General idea of the PDF Export Server is to receive page HTML markup from the client, put this HTML to a puppeteer page running in headless mode and covert page to the PDF file.

Why not take a library to render PDF on the client, one might wonder? For a number of reasons:

  1. There are libraries which allow building PDF from JS, but one has to actually build the pdf block by block which is complicated. Also, not all styles are supported. Another option is to take library which already does that by using canvas. But canvas has its limits therefore large pages cannot be exported reliably.
  2. Browser already knows how to print HTML to PDF, we only need a way to do this automatically (and we have).
  3. Less code on the client and page uses less resources which is crucial when exporting large pages.

For reasons above we picked puppeteer as a way to reliably export HTML to PDF.

Problem

But having a server isn't a magic trick that solves all our problems.
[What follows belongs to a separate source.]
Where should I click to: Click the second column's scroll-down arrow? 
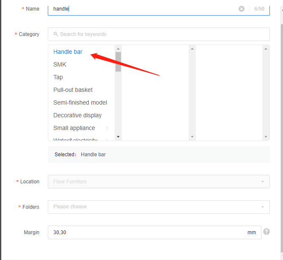point(192,137)
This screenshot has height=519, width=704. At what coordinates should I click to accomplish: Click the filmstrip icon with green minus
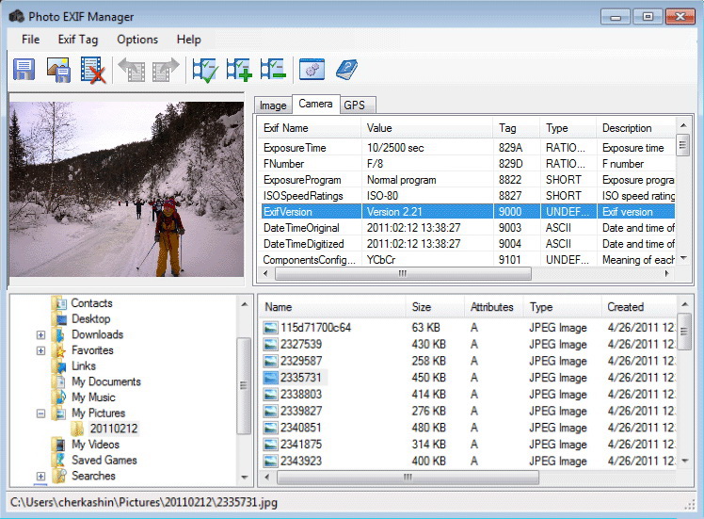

We have to pay for reliable API with more complicated architecture. Thankfully not too complicated, what you need to do is:

  1. Find a place for the server where it would be accessible to your application.
  2. Allow server to load resources used by the exported page.

It often happens that you start your PDF export server on some remote host but when you try to export your Grid you only see some text which doesn't even remotely resemble the Grid. What happened? Server couldn't load page resources (styles, images, fonts) and did its best. So, how to fix it?

Solution

Let's start with a simplest configuration possible - we're developing app on a local machine and run server also locally.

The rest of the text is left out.